Maribel Grande, B.Sc., Ph.D., Virginia Borobio, M.D., Mar Bennasar, M.D., Ph.D., Iosifina Stergiotou, M.D., Ph.D., Inmaculada Mercadé, Ph.D., Narcís Masoller, M.D., Joana Peñarrubia, M.D., Ph.D., Antoni Borrell, M.D., Ph.D.
Volume 103, Issue 5, Pages 1121-1227
To assess the role of two ovarian reserve markers, antimüllerian hormone (AMH) and antral follicle count (AFC), as markers of the background risk for fetal trisomy.
Tertiary referral hospital.
Assessment was carried out either in ongoing pregnancies or miscarriages in our center.
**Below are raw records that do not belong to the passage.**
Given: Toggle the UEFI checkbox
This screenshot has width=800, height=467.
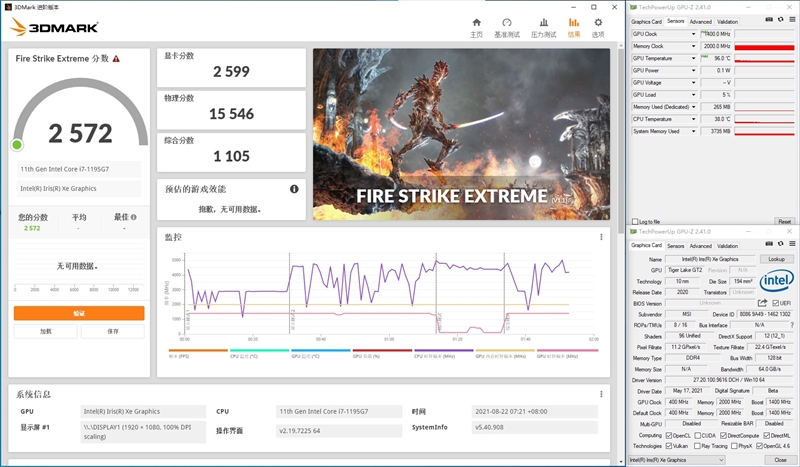Looking at the screenshot, I should point(776,303).
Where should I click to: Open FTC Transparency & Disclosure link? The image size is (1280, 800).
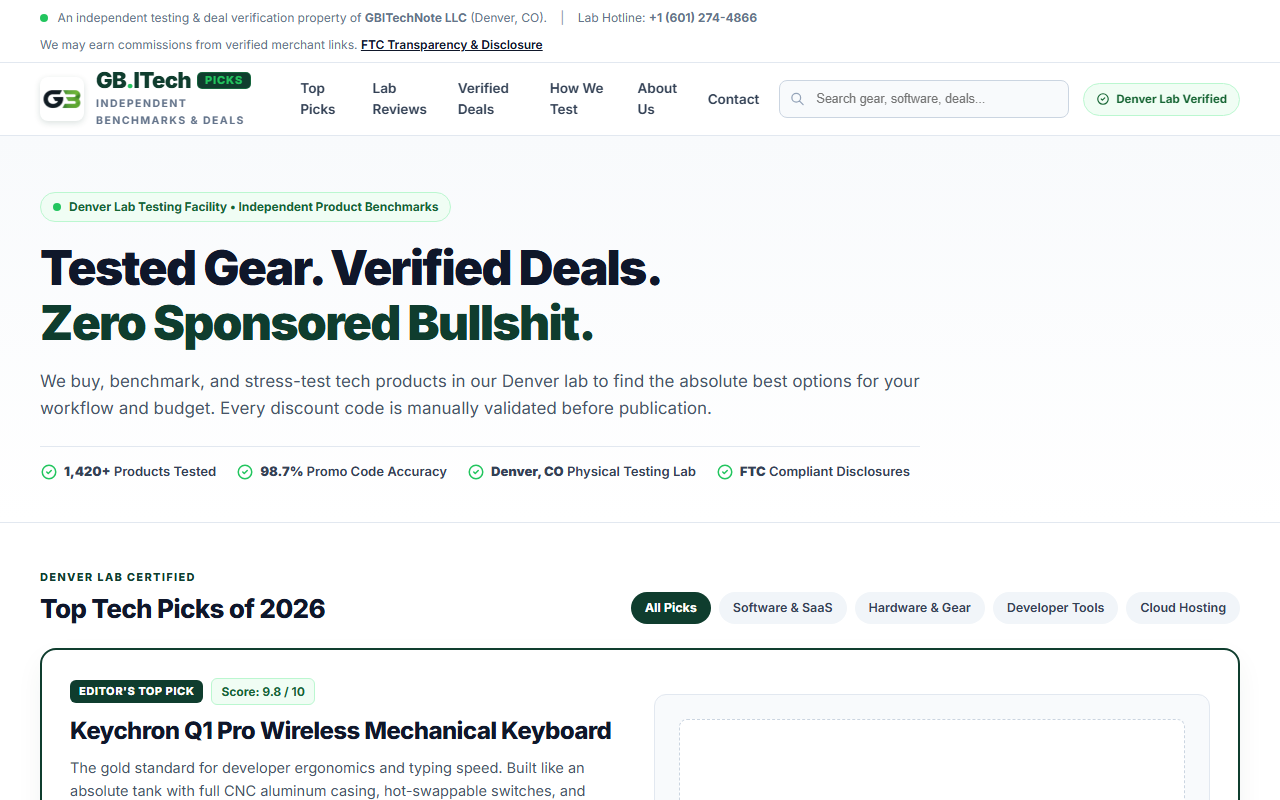[x=452, y=45]
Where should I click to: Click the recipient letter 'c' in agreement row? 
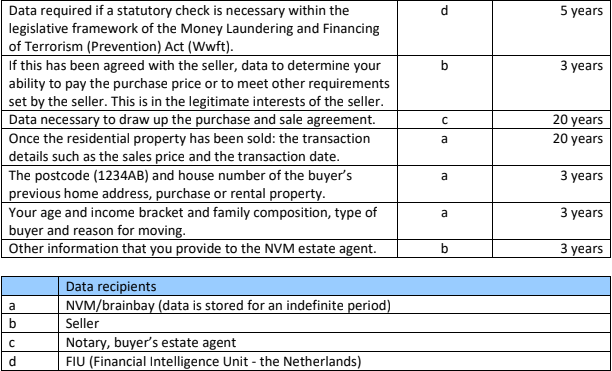pyautogui.click(x=444, y=121)
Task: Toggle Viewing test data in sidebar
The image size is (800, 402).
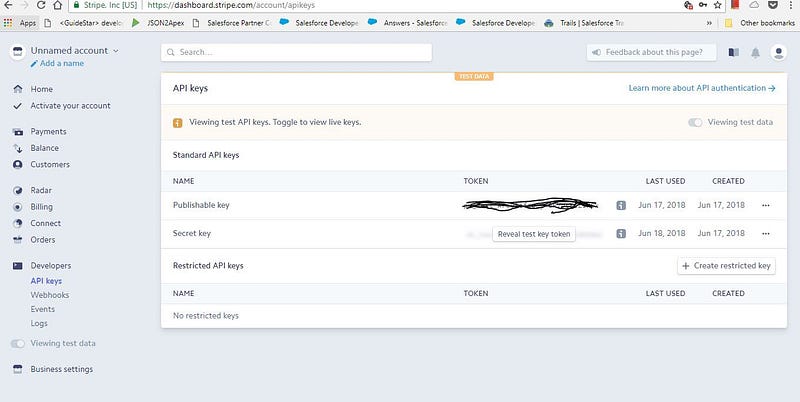Action: click(x=18, y=344)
AFC was assessed transvaginally during a routine (11–13 weeks) or referral scan. AMH was determined either during the first-trimester maternal serum markers assessment or in cases referred for chorionic villi sampling after the invasive procedure.
Main Outcome Measure(s):
AMH reference ranges were constructed according to maternal age, and AMH- and AFC-derived ovarian ages were compared among three different cytogenetic groups (normal karyotype, autosomal trisomies, and other chromosomal anomalies) in both ongoing pregnancies and miscarriages.
In autosomal trisomies, the median AFC-derived ovarian age was 3–5 years above the median maternal age. No differences were observed between AMH-derived ovarian age and maternal age.
AFC-derived ovarian biologic age reflects a more precise background risk for fetal aneuploidy that is not observed for AMH-derived age.